Dixons Carphone has posted increased like for likes during its first quarter as chief executive Alex Baldock said the retailer was “on track with trading this year”.

The electricals retailer’s UK and Ireland like-for-like sales increased 2%, which Dixons Carphone attributed to a “strong performance in white goods” during the 13 weeks to July 27.

The international arm of the business registered a 4% uplift in like-for-like sales, bolstered by a 4% rise in the Nordics and 7% rise in Greece.

However, its mobile division struggled in what “continues to be a challenging traditional postpay market” as its like-for-like sales fell 10% during the period - although this was in line with expectations. 

After its preliminary results in June the electrical retailer said it was revamping its mobile offer and developing its own credit bundles “reflecting how customers want to buy”.

”We expect to have our offer in the market in FY20 and making a meaningful contribution in FY21, ahead of our initial plans.
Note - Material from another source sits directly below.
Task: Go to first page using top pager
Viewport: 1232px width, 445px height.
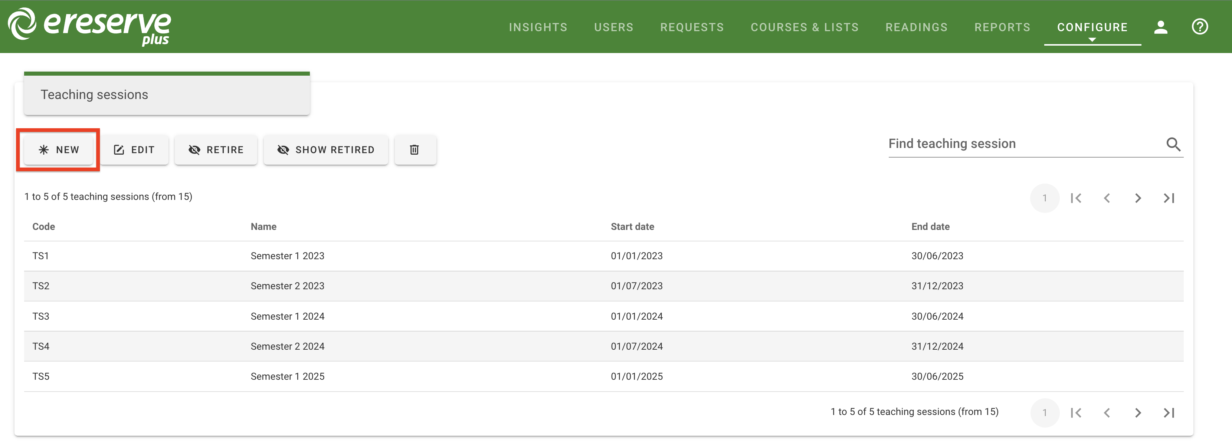Action: point(1076,198)
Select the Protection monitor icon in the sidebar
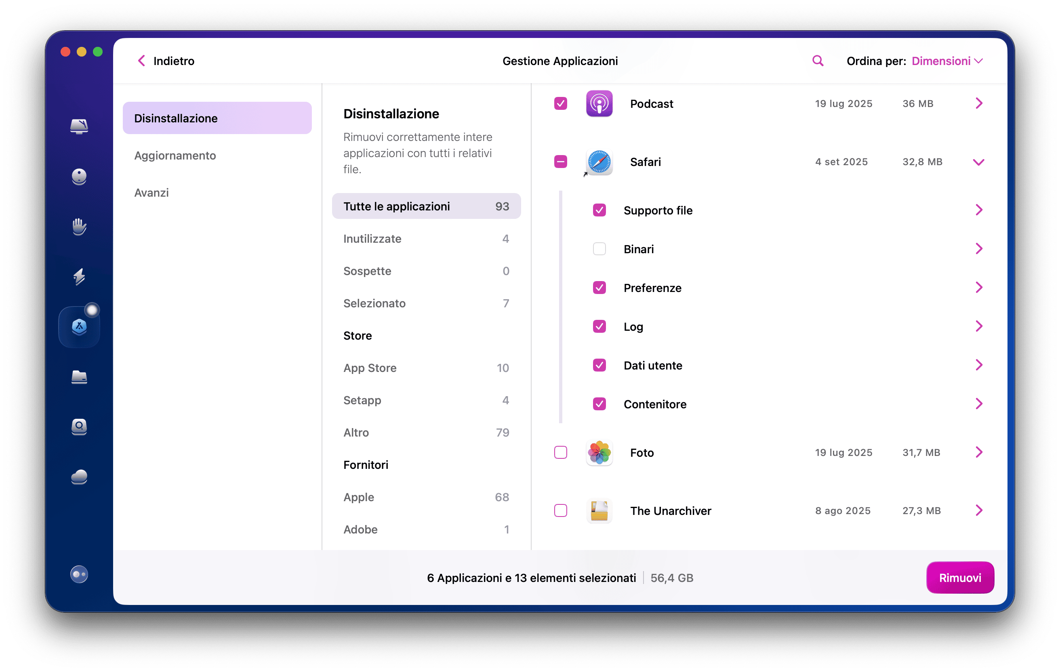 (x=79, y=177)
We will be ready with our new offers for when postpay volume commitments lift during FY21.”

Baldock, Alex

Alex Baldock said this year will be the ‘trough’ for mobile losses

Baldock said today the retailer was “on track with both trading this year and [its] longer-term transformation”.
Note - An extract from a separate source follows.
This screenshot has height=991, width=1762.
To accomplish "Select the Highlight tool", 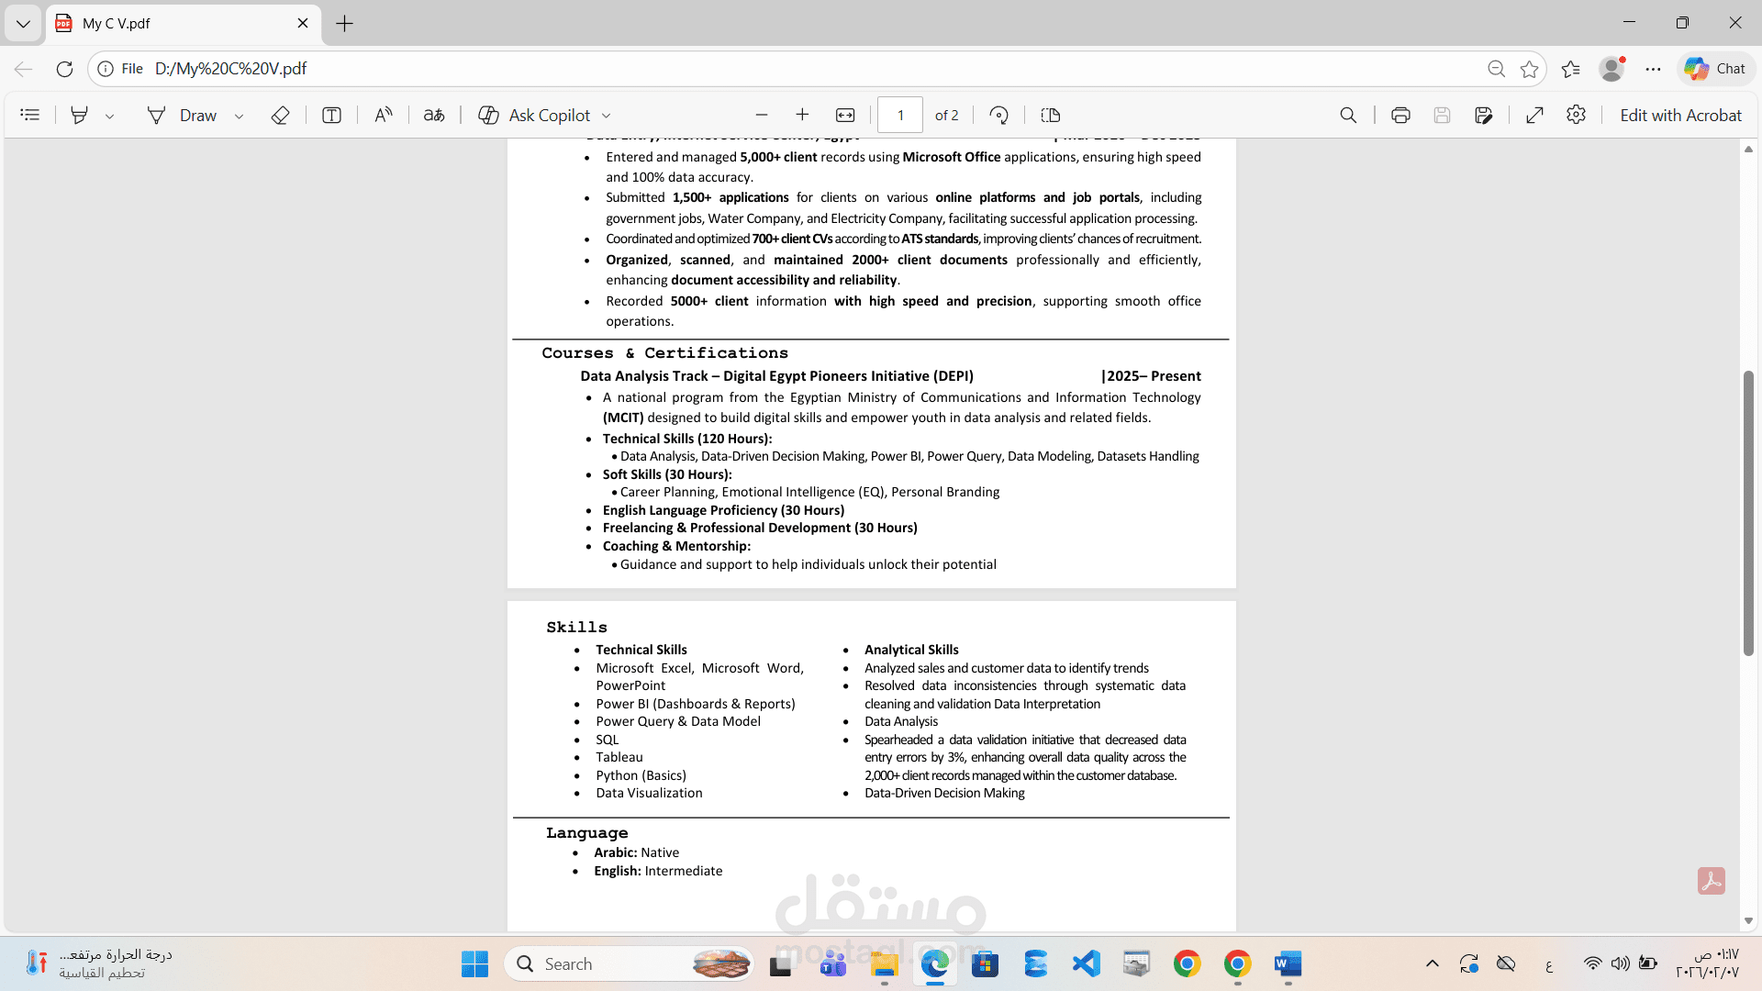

“In electricals, we continued to grow and win market share in all territories and customer satisfaction further improved. The mobile market is as challenging as expected, underlining the need for the decisive actions that we set out in June,” he said.

“We remain committed to growing electricals sales and headline profits in the UK and Ireland and International this year, and to this being the trough year for mobile losses.
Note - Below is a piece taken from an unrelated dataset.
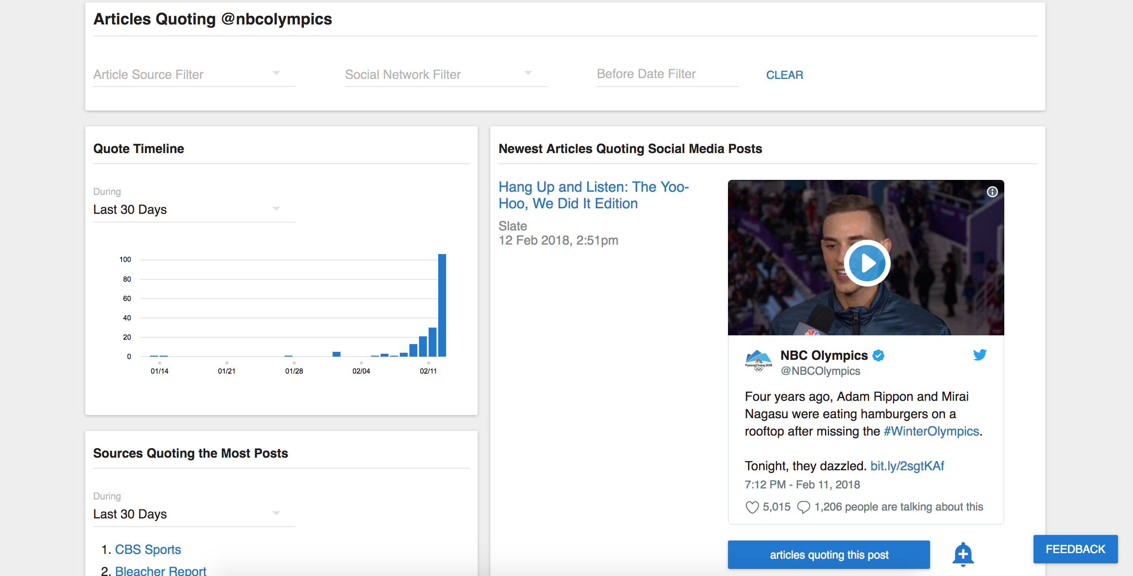
Task: Play the embedded tweet video
Action: 866,263
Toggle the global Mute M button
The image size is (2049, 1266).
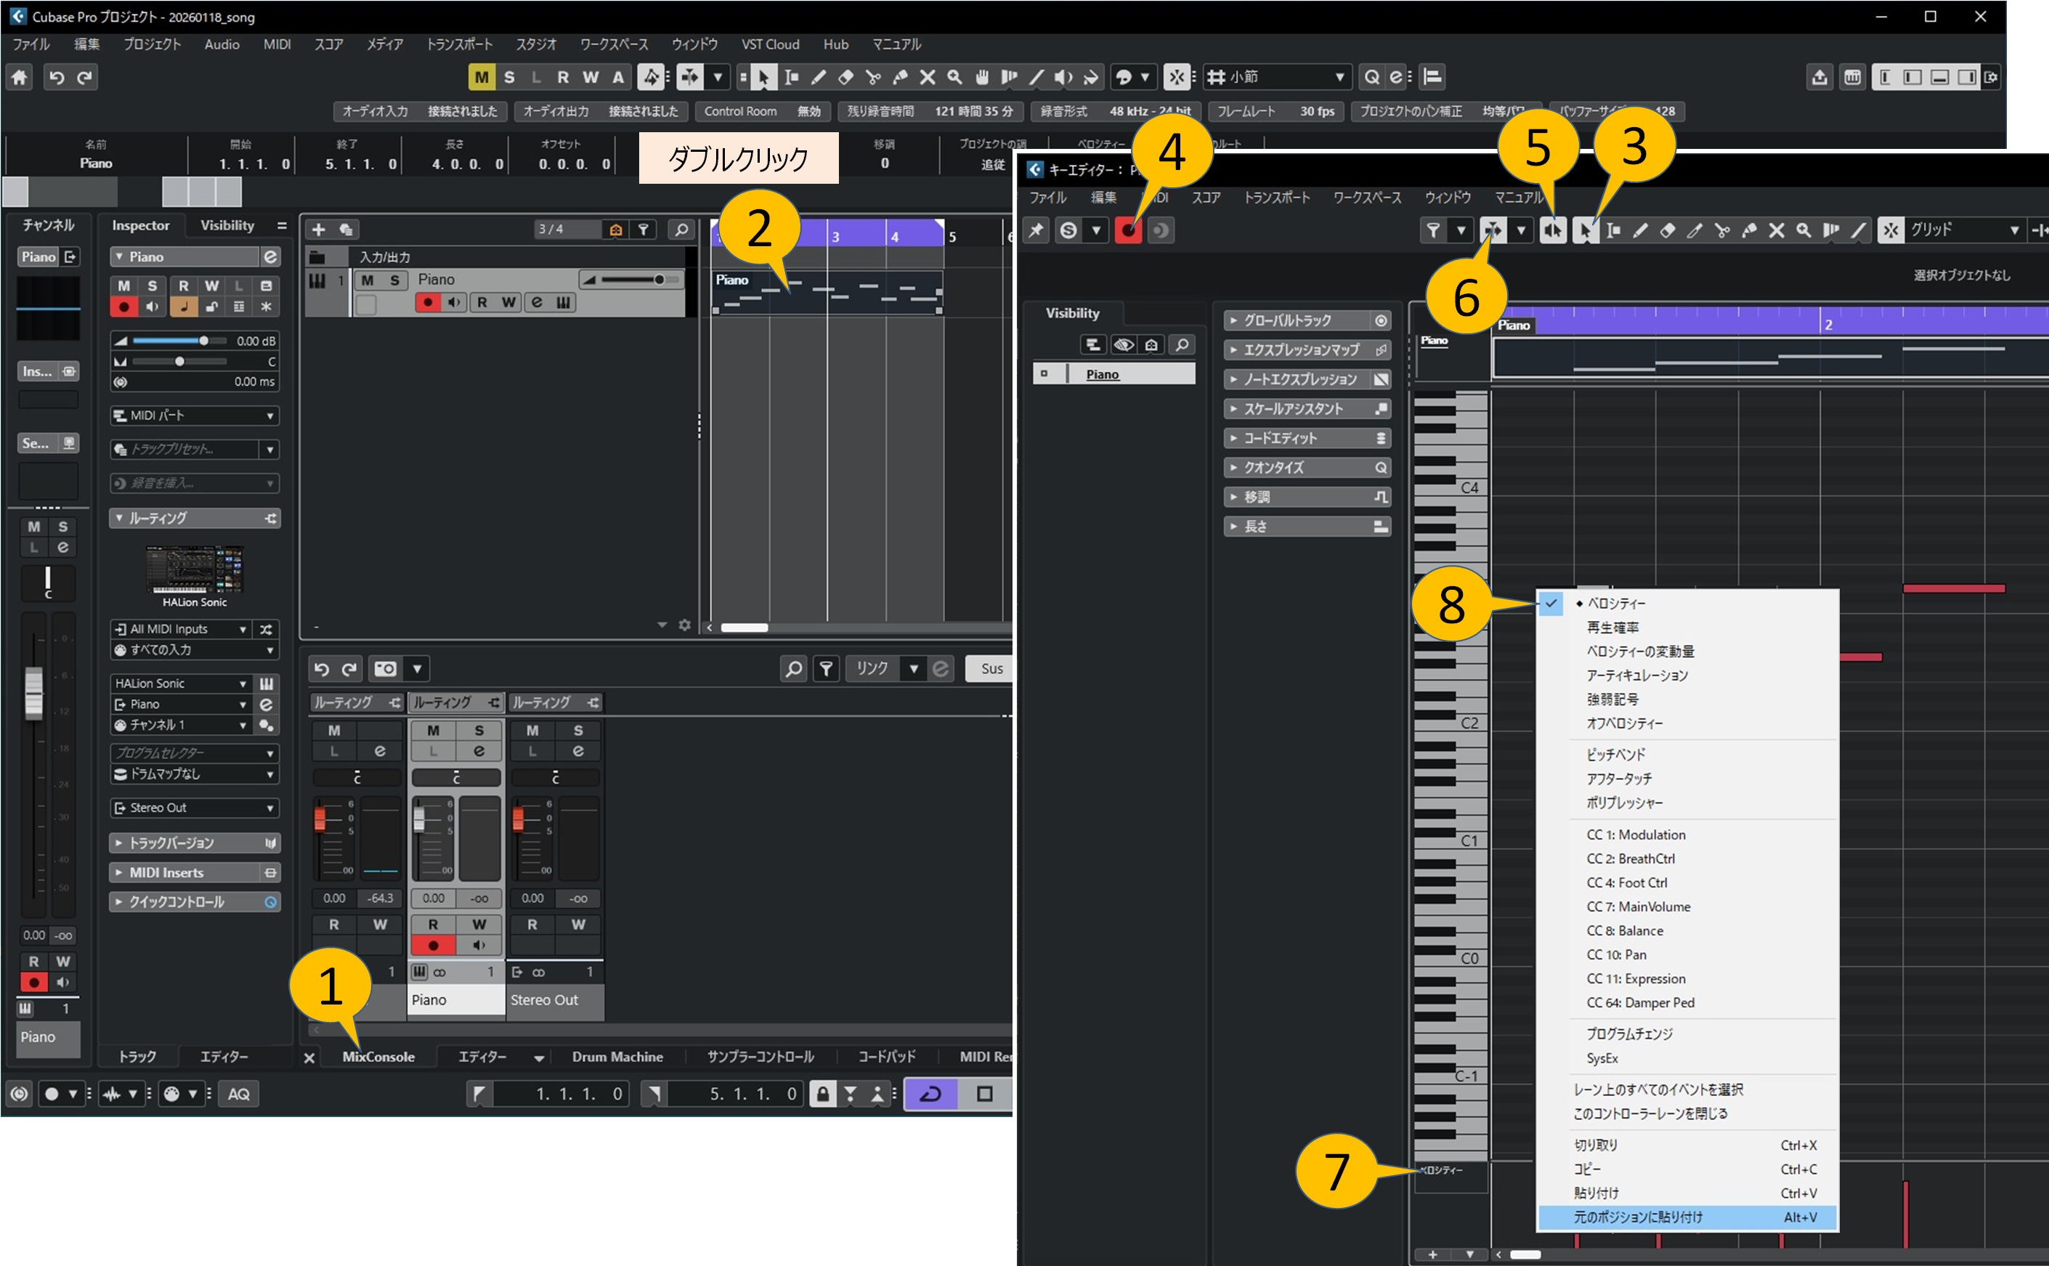(481, 78)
“Our longer-term transformation is also on track. We made further gains in our big priorities of online, credit and services to help our customers choose, afford and enjoy amazing technology.

“Over time these will drive increasing benefits for our customers and help make us a much more sustainably valuable business.

“The current political and economic climate is volatile but, assuming no material disruption from that, we stand by our full-year guidance, as we do our longer-term commitments on EBIT margin and cashflow.”